Революционные и первые послереволюционные годы были драматическими для Зайцева. В Февральскую революцию был растерзан бесчинствующей толпой его племянник Юрий Буйневич, офицер Измайловского гвардейского полка. Через два года умер отец. Чекистами был арестован и расстрелян его пасынок Алексей Буйнов. В первые послереволюционные годы ушли из жизни друзья Зайцева – Л. Андреев, С. Глаголь, Ю. Бунин, В. Розанов, А. Блок. Зайцев вспоминал о том времени: «Убогий быт Москвы, разобранные заборы, тропинки через целые кварталы, люди с салазками, очереди к пайкам, примус, пшенка без масла и сахара, на которую и взглянуть мерзко. Именно вот тогда я довольно много читал Петрарку, том „Canzonieri“ в белом пергаментном корешке, который купил некогда во Флоренции, на площади Сан-Лоренцо… Думал ли я, что эта книга будет меня согревать в дни господства того Луначарского, с которым во Флоренции мы по-богемски жили, пили кьянти и рассуждали о Боттичелли? Да, но тогда времена были в некотором смысле младенческие». Именно в те годы «русский флорентиец» Борис Зайцев во всей полноте проявил во многом потаенные до времени свойства своей натуры, которые позволили ему стать безоговорочным лидером свободной русской литературы – сначала в большевистской Москве, а потом и в эмиграции.
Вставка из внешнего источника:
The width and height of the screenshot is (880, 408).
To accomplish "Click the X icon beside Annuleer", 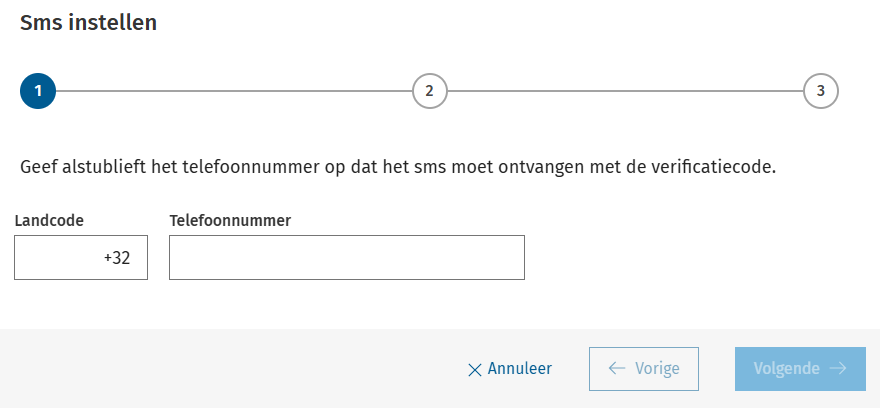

Постепенно открытая политическая борьба в Советской России становилась все менее возможной, но какое-то время можно было еще находить и удерживать отдельные анклавы культуры. Борис Зайцев написал в те первые послереволюционные годы свои знаменитые очерки о городах Италии. В предисловии к этой книге есть характерные слова: «В самый разгар террора, крови автор уходит, отходит от окружающего – сознательно это не делалось, это просто некоторая „evasion“ (бегство), вызванная таким „реализмом“ вокруг, от которого надо было куда-то спастись».
В своих итальянских очерках, написанных вдали от Италии, Зайцев противопоставляет темноте и тлену окружающей его советской повседневности светлую гармонию бессмертной Флоренции: «Есть в ней нечто от древней, бессмертной гармонии, где все на месте, все нужно и в мудром сочетании принимает побудительный, неуязвимый оттенок. Таково впечатление: тлен не может коснуться этого города, ибо какая-то нетленная, объединяющая идея воплотилась в нем и несет жизнь. Называли Флоренцию Афинами; это понятно и верно, это сродно самим богам ионическим, эллинской кругообразности, светлости мрамора; только плюс христианство, которым многое еще осветлено, еще оласковлено».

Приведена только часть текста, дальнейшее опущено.